Dar Al Ala se veut à la fois un espace de concerts, de conférences, un musée, mais également un centre de formation. Comment se déroulent les cours ?
Chaque lundi et mercredi, nous donnons des cours de formation et d'initiation à la musique andalouse en présence des musiciens et professeurs de musique andalouse. Ces cours sont réservés aux amateurs de la musique andalouse, notamment des ingénieurs, des médecins et des pharmaciens, qui viennent apprendre la musique. C’est ce que nous appelons dans notre jargon la chorale des grands. Les mercredis en après-midi, les samedis ou parfois même les dimanches sont consacrés à des cours d’initiation au profit des jeunes et des moins jeunes. Et ce, en présence des professeurs de musique andalouse.

Pourriez-vous nous parler de l’Encyclopédie que vous venez de publier sur la musique andalouse ?
Depuis la création de l’Association des amateurs de la musique andalouse du Maroc, nous avons édité plusieurs livres pour la sauvegarde du patrimoine musical arabo-andalou. Mais à partir des années 1980, le ministère de la Culture s’est chargé d’enregistrer le répertoire le plus connu de cette musique, les 11 noubas. Et depuis, il fallait transcrire cette musique sous forme de notes. Dans ce sens, notre association a largement contribué à écrire cette musique avec trois grands professeurs, dont Younes Chami et Mohamed El Othmani. Nous avons édité trois livres qui rassemblent l’ensemble des partitions de cette musique. Aujourd’hui, nous avons publié un ouvrage, «La musique andalouse au Maroc, d’hier à demain», qui retrace, en l’espace de 200 pages illustrées et accompagnées d’un texte bilingue arabe-français, l’histoire riche de ce patrimoine multiséculaire, cher à tous, depuis sa création dans l’Andalousie musulmane jusqu’à nos jours. Cette musique, qui fait partie intégrante du patrimoine musical, est célébrée un peu partout au Maroc dans de différentes manifestations. Festivals, rencontres, cérémonie d’hommages... Parmi ces rendez-vous phares des mélomanes : le festival Andalussyat, une rencontre internationale initiée par l’Association des amateurs de la musique andalouse du Maroc depuis 14 ans. Dans cet ouvrage, nous parlons aussi de notre festival des rencontres Nouba et Mizane que nous avons initié en 2011. Cet ouvrage s’adresse à la fois aux néophytes, aux amateurs et aux fervents défenseurs de cet héritage.

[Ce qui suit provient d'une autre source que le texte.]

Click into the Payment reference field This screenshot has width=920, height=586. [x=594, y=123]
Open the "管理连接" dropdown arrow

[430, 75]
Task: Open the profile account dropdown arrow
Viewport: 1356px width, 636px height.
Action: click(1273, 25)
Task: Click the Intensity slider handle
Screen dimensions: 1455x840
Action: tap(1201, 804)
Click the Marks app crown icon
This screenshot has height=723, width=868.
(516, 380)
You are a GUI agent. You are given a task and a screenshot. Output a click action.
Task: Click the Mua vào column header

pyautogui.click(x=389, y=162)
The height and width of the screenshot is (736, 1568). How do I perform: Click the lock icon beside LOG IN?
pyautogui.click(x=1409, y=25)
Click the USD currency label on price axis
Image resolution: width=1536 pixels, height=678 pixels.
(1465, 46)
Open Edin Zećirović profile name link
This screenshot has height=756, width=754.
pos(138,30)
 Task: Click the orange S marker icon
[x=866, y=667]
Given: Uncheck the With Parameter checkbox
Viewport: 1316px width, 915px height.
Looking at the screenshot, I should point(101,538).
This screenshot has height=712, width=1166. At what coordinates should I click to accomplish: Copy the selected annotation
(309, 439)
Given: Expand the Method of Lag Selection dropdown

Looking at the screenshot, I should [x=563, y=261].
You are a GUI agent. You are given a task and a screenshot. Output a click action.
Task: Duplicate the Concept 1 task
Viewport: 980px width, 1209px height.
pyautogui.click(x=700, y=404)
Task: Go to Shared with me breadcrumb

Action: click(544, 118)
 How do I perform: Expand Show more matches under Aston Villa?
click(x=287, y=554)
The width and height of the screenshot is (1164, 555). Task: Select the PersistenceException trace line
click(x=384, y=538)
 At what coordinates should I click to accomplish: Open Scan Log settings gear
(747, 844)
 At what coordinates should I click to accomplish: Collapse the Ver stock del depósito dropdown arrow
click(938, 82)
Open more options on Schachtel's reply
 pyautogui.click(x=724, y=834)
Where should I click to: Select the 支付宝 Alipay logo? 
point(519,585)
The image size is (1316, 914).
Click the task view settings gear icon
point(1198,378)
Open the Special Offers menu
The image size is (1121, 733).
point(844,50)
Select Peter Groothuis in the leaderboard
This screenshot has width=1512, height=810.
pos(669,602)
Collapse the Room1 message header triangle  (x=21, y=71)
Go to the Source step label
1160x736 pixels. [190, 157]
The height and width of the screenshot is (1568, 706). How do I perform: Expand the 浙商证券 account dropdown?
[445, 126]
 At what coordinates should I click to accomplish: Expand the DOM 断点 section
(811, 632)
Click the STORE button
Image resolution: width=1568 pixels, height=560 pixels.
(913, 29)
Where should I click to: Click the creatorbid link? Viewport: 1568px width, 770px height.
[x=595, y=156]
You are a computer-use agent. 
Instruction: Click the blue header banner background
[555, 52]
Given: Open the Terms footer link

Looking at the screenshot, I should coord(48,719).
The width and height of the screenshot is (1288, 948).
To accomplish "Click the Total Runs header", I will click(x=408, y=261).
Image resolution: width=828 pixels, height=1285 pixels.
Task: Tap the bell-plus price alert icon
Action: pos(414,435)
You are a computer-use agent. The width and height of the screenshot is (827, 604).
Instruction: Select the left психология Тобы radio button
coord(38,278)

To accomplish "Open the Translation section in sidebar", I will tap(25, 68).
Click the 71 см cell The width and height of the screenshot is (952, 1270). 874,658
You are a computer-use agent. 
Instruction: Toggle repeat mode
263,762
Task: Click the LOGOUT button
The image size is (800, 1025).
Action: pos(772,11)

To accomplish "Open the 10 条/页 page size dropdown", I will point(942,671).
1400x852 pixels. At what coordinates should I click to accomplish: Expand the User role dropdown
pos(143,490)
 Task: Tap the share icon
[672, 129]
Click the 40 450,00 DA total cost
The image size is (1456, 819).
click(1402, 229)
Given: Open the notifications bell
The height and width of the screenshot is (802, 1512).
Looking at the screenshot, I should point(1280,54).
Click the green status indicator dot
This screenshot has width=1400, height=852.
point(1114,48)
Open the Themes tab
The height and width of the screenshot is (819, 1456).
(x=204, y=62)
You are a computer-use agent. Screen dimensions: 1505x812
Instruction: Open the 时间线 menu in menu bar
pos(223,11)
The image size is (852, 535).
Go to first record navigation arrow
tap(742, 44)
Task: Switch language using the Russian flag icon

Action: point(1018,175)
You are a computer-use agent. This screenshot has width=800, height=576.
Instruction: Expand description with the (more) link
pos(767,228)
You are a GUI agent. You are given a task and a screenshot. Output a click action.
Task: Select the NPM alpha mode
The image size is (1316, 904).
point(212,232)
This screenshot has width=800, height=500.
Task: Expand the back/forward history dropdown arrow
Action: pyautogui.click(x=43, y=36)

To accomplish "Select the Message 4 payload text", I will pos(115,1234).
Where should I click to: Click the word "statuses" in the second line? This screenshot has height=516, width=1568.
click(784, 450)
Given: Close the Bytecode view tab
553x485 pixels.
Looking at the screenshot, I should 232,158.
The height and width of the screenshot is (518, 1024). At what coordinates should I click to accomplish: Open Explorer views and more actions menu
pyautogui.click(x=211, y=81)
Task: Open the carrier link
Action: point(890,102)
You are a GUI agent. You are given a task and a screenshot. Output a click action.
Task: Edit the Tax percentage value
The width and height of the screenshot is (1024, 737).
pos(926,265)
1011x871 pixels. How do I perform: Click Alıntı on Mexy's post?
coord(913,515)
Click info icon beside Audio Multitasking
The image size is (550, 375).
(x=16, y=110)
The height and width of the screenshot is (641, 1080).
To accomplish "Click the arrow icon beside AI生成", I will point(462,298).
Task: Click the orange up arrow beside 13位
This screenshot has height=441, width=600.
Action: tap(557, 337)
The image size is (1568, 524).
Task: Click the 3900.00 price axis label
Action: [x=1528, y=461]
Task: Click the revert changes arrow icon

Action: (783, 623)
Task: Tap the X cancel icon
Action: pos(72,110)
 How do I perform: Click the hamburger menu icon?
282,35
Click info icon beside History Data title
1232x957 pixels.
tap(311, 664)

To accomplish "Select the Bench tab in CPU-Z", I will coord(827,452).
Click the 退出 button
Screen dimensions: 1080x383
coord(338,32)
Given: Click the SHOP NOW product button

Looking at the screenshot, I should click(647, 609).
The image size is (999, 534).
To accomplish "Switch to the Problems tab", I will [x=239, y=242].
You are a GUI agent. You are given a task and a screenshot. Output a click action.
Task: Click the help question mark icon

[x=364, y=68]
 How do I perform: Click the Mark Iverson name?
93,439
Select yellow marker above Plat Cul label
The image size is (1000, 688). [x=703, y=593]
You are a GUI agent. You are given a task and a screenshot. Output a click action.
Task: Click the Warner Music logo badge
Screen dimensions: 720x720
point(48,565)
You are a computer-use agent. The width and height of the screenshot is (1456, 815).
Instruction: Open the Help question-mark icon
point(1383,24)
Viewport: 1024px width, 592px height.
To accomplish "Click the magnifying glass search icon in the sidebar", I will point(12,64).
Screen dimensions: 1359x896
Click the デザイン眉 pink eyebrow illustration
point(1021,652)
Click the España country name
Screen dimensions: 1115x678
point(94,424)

Mieux encore, il réunit les figures de proue de la scène musicale arabo-andalouse du Maroc, depuis le siècle
dernier jusqu’à aujourd’hui. C’est aussi
le premier ouvrage qui rassemble 60 chefs d’orchestre, musiciens et «mounchiddines».
Ce livre revient également sur les multiples actions menées dans notre pays pour la préservation, la diffusion et la transmission de cet art depuis 1958. Une date clé dans l’histoire de la musique andalouse au Maroc, puisque c’est l’année où est née notre Association.
En évoquant vos ambitions à travers les diverses manifestations que vous organisez, vous avez récemment formulé le vœu d’inscrire la musique andalouse comme patrimoine mondial de l’humanité…
Beaucoup de musiques sont inscrites comme patrimoine mondial de l’humanité. Je citerai l’exemple de la musique d’Ahwach. Mais la musique andalouse, qui est plus ancienne, n’est malheureusement toujours pas inscrite. L’histoire de la musique andalouse regorge de richesse.
De l’Andalousie musulmane jusqu’à nos jours, ce vieux patrimoine a résisté à l’usure du temps, contrairement à d’autres genres de musique du patrimoine marocain, en déperdition. Dans ce sens, nous sommes en train de proposer au ministère de la Culture une étude pour classer cette musique arabo-andalouse comme patrimoine mondial de la culture. Nous l’espérons bien.